Provided passage -
DUMONT, N.J. -- A Dumont bookkeeper with a gambling habit was sentenced to nine years in prison in Hackensack yesterday for embezzling $509,000 from a Ramsey flooring company and putting the business in jeopardy.

Superior Court Judge Margaret M. Foti sentenced Monica Arencibia to one year short of the maximum for the second-degree theft conviction after the owners of Modern Flooring made impassioned pleas for justice.

Claire Perazzo described how Arencibia endangered the livelihoods of more than two dozen employees of the 83-year old company. Perazzo herself lost her parents' modest home on Cape Cod and had to return to work without a salary.

Her husband, Gary, described himself as “a very trusting person,” which ended in “havoc” caused by Arencibia’s deceptions. “She knew all these people personally."

There were times, he told the judge, when she came to him and said, "We need some money, we’re not going to make payroll” when, at the same time, she was siphoning off thousands in checks to herself.

“To the naked eye, the books looked perfect,” Perazzo said.

However, he said, a forensic accountant found that she "had multiple secret passwords and used very devious and calculated methods” to forge enough checks to fill a binder four inches thick.

In doing so, Arencibia damaged the business' reputation among clients and vendors, he said. The couple "had to tell the bank,” knowing a loan could be called in, Perazzo said.

They took a second mortgage on their house, he said, adding “there is no retirement for me or my wife.”

Defense attorney Ian Hirsch blamed a gambling addiction.

Challenges -
• A. Retype the article about the bookkeeper, starting with "Her husband, Gary, described" and going on through "in, Perazzo said.".
• B. In the article about the bookkeeper, what cause did the defense attorney give for the theft? Answer in one to three sentences.
The material after this point has no connection to the article about the bookkeeper.

Data excerpt -

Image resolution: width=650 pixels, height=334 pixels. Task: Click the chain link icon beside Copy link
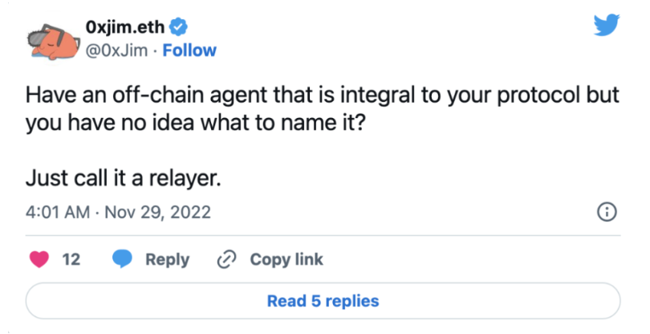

Response list -
• A.
Her husband, Gary, described himself as “a very trusting person,” which ended in “havoc” caused by Arencibia’s deceptions. “She knew all these people personally."

There were times, he told the judge, when she came to him and said, "We need some money, we’re not going to make payroll” when, at the same time, she was siphoning off thousands in checks to herself.

“To the naked eye, the books looked perfect,” Perazzo said.

However, he said, a forensic accountant found that she "had multiple secret passwords and used very devious and calculated methods” to forge enough checks to fill a binder four inches thick.

In doing so, Arencibia damaged the business' reputation among clients and vendors, he said. The couple "had to tell the bank,” knowing a loan could be called in, Perazzo said.

• B. Defense attorney Ian Hirsch blamed a gambling addiction.